According to the passage on natural disasters, how many people did the World Meteorological Organization report as displaced in 2020?

Passage:
- - -

Natural Disasters

Category 5 super typhoon from outer space view. The eye of the hurricane. Some elements of this image furnished by NASA

Terrifying! The NAD team referred to a report by the World Meteorological Organization (WMO) that said the number of people displaced by disaster is almost greater than that by conflict.

More deaths and damage have occurred over 50 years from storms, floods, and drought as well as from conflict – and worse is expected to continue. Just think of the current reports of Hurricane Ida causing a State of Emergency in New York at present, also unleashing rain in New England with threats of tornados. And from South Africa, we hear of snow in the Cape and KwaZulu-Natal! 

Network Africa Germany (NAD) pointed to the recent report of the World Meteorological Organization (WMO) which spoke of 31 million displaced in 2020. Covid and extreme weather “attacked us at the same time” in a “multi-hazard world”, like Asst. Secretary-General Mami Mizutori said.

How can anyone doubt that climate change is happening in view of everything? Weather disasters are striking four to five times more often and causing seven times more damage than in the 1970s, according to the UN weather agency. The Middle East and Antarctica areas had been exposed to “more dramatic climate change” than anywhere else, said Secretary-General Petteri Taalas, warning of the negative impact of Africa’s population growth and climate change. 

In the 1970s, weather disasters cost about $175 million a year globally, rising in the 2010s to $1.38 billion a year. Such events averaged about 711 a year,  increasing from 2000 to 2009 up to 3,536 a year, i.e. nearly 10 a day, dropping slightly in the 2010s to 3,165. More than 90% of the more than 2 million deaths occur in “developing nations“, nearly 60% of the economic damage in richer countries. 

The five most expensive weather disasters since 1970 were US storms led in 2005 by Hurricane Katrina. The Ethiopian drought and famine in the mid-1980s and Cyclone Bhola in Bangladesh in 1970 topped the five worst such occurrences in Africa and Asia.

- - -

Record extracts:
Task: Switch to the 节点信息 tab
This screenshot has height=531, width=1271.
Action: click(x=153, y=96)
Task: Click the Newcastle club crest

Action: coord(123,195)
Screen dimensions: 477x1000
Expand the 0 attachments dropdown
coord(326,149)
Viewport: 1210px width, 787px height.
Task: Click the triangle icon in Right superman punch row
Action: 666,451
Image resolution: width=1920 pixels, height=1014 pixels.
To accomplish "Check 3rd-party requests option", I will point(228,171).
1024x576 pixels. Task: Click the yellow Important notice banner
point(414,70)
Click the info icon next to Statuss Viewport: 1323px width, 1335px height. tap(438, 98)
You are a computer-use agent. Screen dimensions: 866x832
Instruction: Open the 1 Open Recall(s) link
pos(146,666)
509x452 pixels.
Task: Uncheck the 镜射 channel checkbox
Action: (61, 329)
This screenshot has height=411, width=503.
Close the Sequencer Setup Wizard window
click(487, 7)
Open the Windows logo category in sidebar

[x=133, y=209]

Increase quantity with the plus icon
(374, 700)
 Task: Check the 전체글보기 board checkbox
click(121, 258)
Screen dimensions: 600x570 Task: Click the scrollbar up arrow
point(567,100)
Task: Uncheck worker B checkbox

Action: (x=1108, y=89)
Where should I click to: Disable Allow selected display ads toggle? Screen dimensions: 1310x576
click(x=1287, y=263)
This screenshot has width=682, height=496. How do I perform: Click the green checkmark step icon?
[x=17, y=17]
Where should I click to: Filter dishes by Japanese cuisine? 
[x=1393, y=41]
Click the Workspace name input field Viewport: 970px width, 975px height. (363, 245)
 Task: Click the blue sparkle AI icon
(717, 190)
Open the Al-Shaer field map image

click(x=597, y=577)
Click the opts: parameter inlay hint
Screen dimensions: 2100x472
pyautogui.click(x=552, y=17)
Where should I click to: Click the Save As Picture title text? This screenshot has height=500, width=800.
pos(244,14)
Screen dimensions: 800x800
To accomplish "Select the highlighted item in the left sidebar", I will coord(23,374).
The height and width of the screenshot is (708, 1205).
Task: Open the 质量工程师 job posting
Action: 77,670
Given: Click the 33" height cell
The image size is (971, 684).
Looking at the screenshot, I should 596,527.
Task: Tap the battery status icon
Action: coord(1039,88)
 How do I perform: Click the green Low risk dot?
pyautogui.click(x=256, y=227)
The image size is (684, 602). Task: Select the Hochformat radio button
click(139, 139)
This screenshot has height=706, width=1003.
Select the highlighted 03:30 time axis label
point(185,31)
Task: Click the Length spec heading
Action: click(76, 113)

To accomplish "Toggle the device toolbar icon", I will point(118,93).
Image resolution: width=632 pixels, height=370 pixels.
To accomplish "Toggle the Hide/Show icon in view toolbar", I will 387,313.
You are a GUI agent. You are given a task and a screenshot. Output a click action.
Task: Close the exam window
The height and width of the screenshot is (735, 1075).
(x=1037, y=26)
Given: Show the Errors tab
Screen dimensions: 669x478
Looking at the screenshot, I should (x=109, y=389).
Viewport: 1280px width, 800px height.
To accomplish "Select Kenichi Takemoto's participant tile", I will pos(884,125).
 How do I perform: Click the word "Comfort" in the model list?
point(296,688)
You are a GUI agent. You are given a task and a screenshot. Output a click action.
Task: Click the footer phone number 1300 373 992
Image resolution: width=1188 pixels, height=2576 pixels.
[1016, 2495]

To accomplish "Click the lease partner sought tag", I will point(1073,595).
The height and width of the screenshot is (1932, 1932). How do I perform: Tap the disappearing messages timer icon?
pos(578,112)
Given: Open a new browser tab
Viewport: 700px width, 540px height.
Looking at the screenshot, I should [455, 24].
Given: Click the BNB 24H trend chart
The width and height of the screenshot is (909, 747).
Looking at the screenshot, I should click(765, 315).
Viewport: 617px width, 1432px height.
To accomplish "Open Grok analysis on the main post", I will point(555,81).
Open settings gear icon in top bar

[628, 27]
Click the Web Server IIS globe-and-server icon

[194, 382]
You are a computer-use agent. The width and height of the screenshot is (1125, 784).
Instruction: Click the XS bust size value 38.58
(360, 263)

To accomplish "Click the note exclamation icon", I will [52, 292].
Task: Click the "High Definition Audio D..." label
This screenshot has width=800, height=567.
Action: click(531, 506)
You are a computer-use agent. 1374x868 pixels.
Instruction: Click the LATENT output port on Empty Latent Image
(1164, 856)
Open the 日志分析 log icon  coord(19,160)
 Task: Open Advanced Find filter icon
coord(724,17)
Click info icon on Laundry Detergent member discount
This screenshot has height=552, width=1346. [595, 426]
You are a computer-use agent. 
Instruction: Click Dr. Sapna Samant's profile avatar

- - -

Task output: 31 million people